In 2015, following a bench trial in the Circuit Court for Worcester County, the court found Richard Wayne Kidwell, appellant, guilty of five counts of sexual abuse of a minor, three counts of second-degree rape, five counts of third-degree sexual offense, and one count of attempted third-degree sexual offense. On the five counts of sexual abuse of a minor, the court sentenced appellant to four concurrent twenty-five year terms of imprisonment, plus a consecutive fully suspended twenty-five year term. The court merged the remaining counts for sentencing.
On appeal, appellant contends that, because each count charging sexual abuse of a minor covered the same date range, his separate sentences for all five counts are illegal. The State agrees, and so do we. Appellant also contends that his sentences violate his right to be free from cruel and unusual punishment. In light of our holding on appellant's first contention, we need not reach his second. We explain.

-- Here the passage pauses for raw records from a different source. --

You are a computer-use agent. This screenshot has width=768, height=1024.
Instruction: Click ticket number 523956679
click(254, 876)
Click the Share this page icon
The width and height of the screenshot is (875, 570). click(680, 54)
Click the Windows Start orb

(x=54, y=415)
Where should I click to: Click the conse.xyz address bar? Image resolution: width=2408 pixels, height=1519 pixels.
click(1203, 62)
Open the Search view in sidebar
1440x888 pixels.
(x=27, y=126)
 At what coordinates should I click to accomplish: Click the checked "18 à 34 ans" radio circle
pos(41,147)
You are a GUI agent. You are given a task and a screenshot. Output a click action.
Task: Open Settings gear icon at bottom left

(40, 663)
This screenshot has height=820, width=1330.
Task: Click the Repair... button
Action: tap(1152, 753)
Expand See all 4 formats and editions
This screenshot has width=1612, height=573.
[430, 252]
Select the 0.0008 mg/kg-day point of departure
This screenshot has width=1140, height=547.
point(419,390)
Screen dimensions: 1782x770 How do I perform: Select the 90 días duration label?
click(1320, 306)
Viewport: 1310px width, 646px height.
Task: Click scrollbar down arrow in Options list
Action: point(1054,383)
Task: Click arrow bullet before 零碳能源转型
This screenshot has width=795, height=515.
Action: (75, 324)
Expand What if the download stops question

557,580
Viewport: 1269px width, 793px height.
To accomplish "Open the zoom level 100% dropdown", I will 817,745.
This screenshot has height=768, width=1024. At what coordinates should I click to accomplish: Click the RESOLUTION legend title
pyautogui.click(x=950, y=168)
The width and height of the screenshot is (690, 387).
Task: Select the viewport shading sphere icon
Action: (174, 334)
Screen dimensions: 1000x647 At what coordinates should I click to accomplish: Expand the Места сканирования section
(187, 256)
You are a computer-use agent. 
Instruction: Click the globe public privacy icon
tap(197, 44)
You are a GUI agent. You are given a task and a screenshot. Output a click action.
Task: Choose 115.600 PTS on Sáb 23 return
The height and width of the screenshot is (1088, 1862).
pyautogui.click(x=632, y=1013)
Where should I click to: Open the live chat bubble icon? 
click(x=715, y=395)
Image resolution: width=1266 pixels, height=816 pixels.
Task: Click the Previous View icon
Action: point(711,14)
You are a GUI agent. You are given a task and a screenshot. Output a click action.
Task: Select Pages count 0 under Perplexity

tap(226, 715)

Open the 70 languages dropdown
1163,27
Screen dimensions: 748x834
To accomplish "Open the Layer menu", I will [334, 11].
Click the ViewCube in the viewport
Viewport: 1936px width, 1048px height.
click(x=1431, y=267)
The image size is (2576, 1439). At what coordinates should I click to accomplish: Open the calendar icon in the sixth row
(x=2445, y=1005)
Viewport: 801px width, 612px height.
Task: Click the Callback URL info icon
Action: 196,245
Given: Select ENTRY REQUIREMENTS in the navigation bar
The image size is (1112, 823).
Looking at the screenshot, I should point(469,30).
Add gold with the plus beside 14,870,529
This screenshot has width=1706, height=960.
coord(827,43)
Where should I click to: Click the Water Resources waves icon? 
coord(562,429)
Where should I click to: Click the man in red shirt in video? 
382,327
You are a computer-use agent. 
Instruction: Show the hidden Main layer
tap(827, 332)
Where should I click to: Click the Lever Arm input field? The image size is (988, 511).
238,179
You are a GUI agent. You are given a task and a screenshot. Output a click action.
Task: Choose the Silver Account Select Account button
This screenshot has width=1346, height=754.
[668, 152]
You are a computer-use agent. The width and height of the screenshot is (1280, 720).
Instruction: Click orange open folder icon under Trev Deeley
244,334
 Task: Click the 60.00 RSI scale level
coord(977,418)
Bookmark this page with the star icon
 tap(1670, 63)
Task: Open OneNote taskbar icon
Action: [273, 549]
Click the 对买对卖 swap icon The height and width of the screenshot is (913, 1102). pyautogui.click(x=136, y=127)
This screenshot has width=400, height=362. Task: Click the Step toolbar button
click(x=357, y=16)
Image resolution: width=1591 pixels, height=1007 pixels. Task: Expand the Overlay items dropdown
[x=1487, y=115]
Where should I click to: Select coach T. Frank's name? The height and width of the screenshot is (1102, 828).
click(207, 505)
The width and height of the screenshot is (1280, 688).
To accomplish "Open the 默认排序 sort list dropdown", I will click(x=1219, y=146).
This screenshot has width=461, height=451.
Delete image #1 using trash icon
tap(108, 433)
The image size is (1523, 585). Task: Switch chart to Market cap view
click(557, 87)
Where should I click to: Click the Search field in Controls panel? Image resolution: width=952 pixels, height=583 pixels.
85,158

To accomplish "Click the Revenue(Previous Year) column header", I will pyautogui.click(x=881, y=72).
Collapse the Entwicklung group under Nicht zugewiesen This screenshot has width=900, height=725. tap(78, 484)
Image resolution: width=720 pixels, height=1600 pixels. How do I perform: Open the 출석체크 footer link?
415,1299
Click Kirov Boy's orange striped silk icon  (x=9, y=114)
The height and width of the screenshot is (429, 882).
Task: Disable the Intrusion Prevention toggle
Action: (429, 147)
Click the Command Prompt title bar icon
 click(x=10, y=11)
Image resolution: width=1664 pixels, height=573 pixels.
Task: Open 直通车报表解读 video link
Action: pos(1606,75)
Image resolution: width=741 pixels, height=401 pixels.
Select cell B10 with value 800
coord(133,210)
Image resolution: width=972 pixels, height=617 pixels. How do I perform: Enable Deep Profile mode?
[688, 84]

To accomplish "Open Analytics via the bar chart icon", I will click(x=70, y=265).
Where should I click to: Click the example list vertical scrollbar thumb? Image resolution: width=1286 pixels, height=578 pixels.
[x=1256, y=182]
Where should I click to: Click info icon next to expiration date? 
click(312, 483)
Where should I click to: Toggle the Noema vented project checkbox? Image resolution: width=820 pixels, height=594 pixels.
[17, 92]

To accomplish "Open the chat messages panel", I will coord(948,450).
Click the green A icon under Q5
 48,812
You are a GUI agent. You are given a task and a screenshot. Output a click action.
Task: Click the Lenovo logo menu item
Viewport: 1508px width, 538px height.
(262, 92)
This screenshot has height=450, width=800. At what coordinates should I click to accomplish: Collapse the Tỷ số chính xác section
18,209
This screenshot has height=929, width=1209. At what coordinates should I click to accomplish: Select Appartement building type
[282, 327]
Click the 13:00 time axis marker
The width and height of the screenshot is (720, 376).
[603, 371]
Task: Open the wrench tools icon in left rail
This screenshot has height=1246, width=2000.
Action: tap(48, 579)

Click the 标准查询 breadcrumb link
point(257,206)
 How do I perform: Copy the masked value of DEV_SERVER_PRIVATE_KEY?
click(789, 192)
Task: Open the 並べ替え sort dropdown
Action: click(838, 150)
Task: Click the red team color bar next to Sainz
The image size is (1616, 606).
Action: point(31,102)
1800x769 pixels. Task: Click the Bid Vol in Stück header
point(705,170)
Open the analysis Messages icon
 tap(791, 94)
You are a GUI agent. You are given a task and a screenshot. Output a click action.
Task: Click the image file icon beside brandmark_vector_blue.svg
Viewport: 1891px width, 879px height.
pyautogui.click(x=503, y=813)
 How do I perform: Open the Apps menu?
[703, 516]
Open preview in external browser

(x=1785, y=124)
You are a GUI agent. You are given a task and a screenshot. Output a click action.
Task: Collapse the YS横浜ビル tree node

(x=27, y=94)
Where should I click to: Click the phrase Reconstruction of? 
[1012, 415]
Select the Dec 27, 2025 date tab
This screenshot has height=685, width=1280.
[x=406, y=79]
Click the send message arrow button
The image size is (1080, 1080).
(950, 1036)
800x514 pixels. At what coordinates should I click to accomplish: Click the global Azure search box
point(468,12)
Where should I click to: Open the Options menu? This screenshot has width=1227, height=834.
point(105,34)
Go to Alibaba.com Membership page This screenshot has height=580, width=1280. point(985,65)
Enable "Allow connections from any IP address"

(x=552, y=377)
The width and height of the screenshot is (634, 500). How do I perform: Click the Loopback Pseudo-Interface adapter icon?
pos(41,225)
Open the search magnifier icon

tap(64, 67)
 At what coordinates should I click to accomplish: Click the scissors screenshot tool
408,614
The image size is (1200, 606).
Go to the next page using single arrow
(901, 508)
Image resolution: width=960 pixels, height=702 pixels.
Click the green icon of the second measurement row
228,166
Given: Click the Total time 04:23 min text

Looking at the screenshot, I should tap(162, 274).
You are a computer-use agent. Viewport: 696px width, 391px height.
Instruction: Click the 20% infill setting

Because appellant's contentions on appeal relate to the legality of his sentence, we need not, and do not, explicate the facts of the offense in significant detail. It is sufficient to say that the court convicted appellant of various sexual and abusive offenses against a minor child. The indictment, as amended before trial, charged him for offenses that, despite being grouped into five groups, were all alleged to have occurred between the same date range, i.e., between December 1, 2011, and December 1, 2014. The following table reflects the charges and dispositions in appellant's case:
Count# Offense Verdict Sentence 1 Continuing course of conduct against achild Nolleprosequi Sexual Abuse of a Minor Guilty 25 years 3 Second-Degree Rape Not Guilty 4 Third-Degree Sexual Offense Guilty Merged with 21 Sexual Abuse of a Minor Guilty 25 years concurrent 6 Second-Degree Rape Guilty Merged with 5 7 Third-Degree Sexual Offense Guilty Merged with 5 Sexual Abuse of a Minor Guilty 25 years concurrent 9 Second-Degree Rape Guilty Merged with 8 10 Third-Degree Sexual Offense Guilty Merged with 8 Sexual Abuse of a Minor Guilty 25 years concurrent 12 Second-Degree Rape Guilty Merged with 11 13 Third-Degree Sexual Offense Guilty Merged with 11 Sexual Abuse of a Minor Guilty 25 years allsuspendedconsecutive 15 Third-Degree Sexual Offense Guilty Merged with 14 16 Attempted Third-Degree Sexual Offense Guilty Merged with 14
DISCUSSION
As noted earlier, appellant contends that his five separate sentences for sexual abuse of a minor are illegal because they all were alleged to have occurred during the same date range. When his pro se Brief of Appellant is liberally construed, appellant's real complaint appears to be that he was punished more than once for the same offense.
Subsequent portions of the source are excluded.